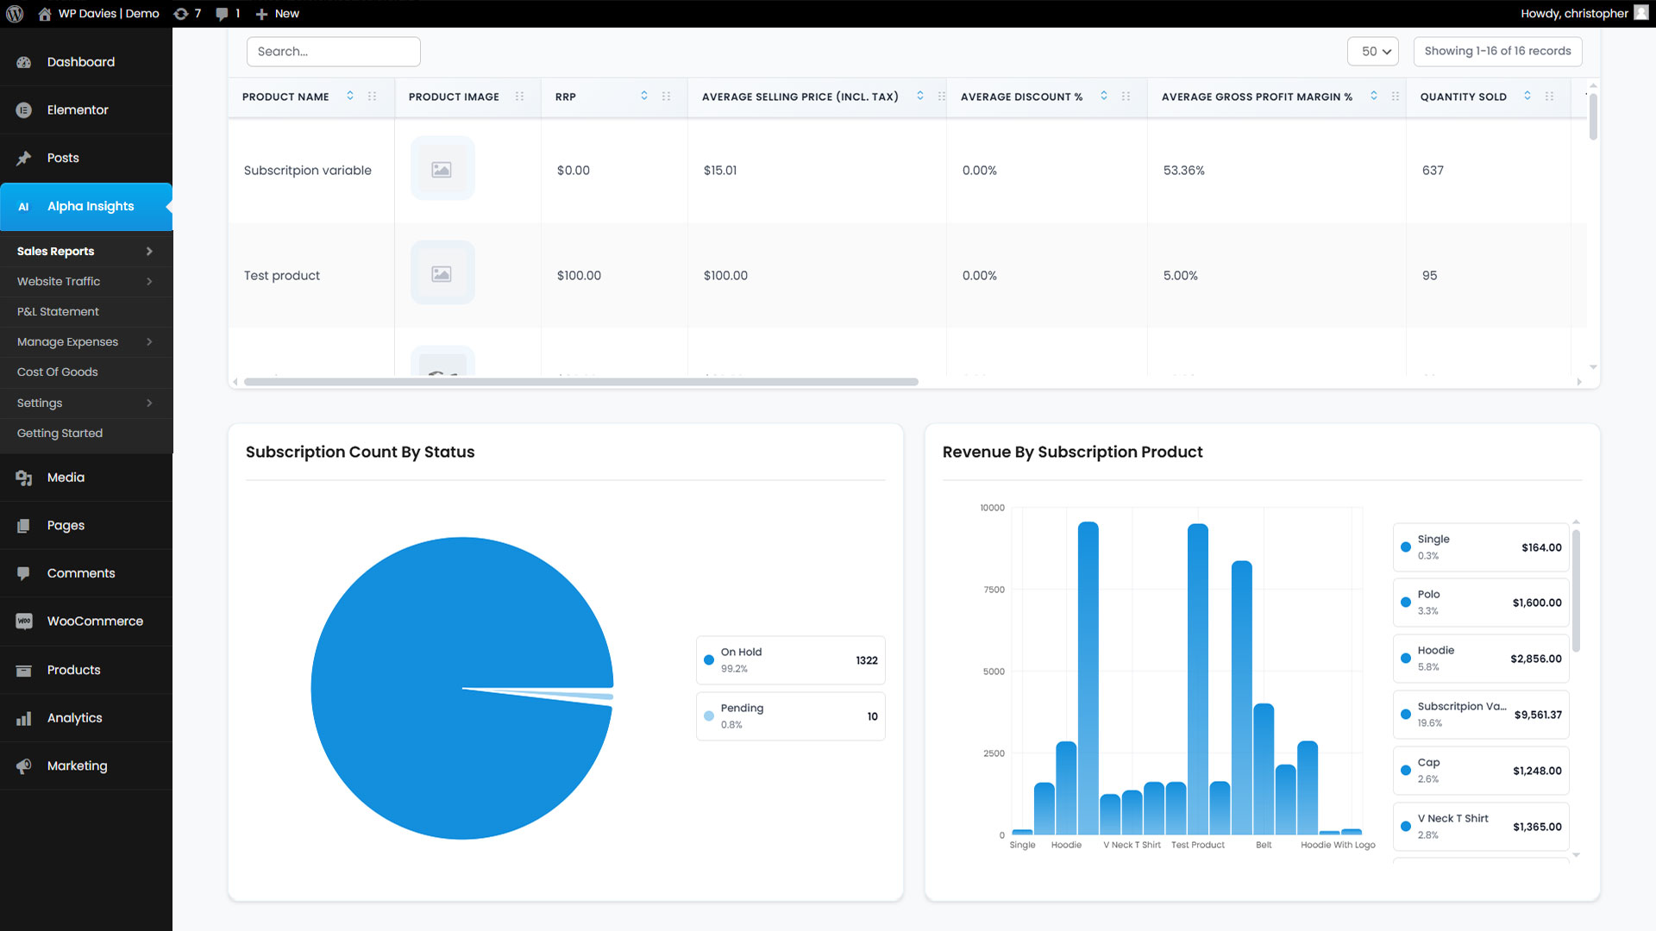Click into the Search field
1656x931 pixels.
(x=333, y=52)
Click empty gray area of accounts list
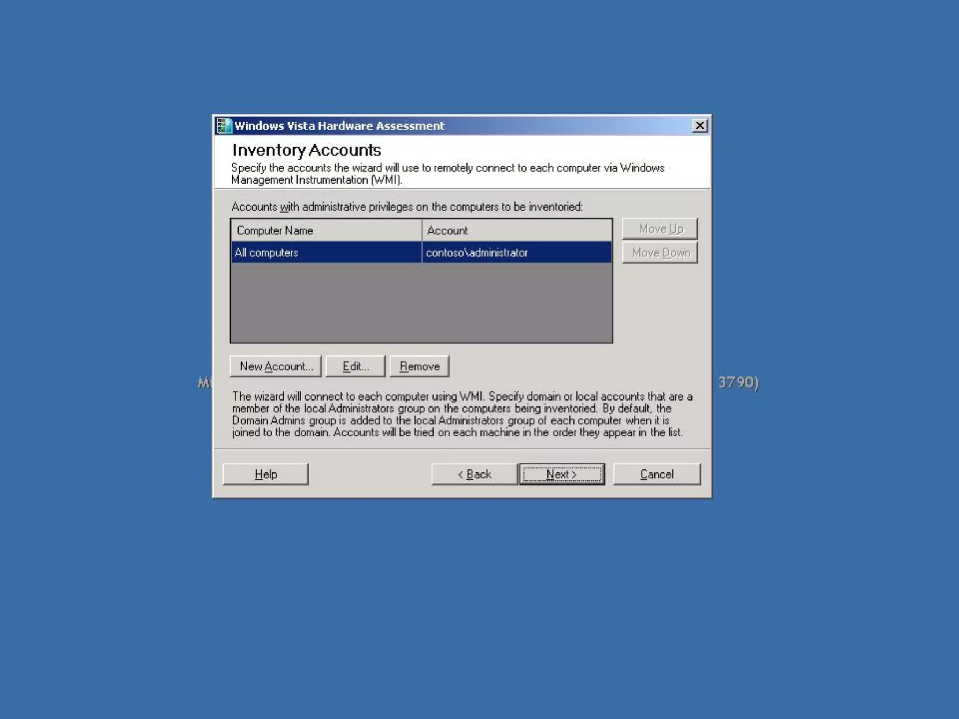959x719 pixels. click(x=420, y=303)
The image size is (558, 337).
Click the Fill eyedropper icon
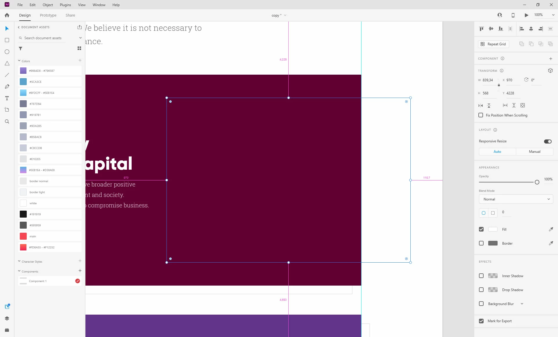(x=551, y=229)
━━━━━━━━━━━━━━━━━━━━
An exact copy of the lines from the line containing "Click empty gray area of accounts list" through the final line of the listing, without pictures, is the expected result.

Completed exercise:
Click empty gray area of accounts list
959x719 pixels. click(x=420, y=303)
The image size is (558, 337).
Click the Fill eyedropper icon
(x=551, y=229)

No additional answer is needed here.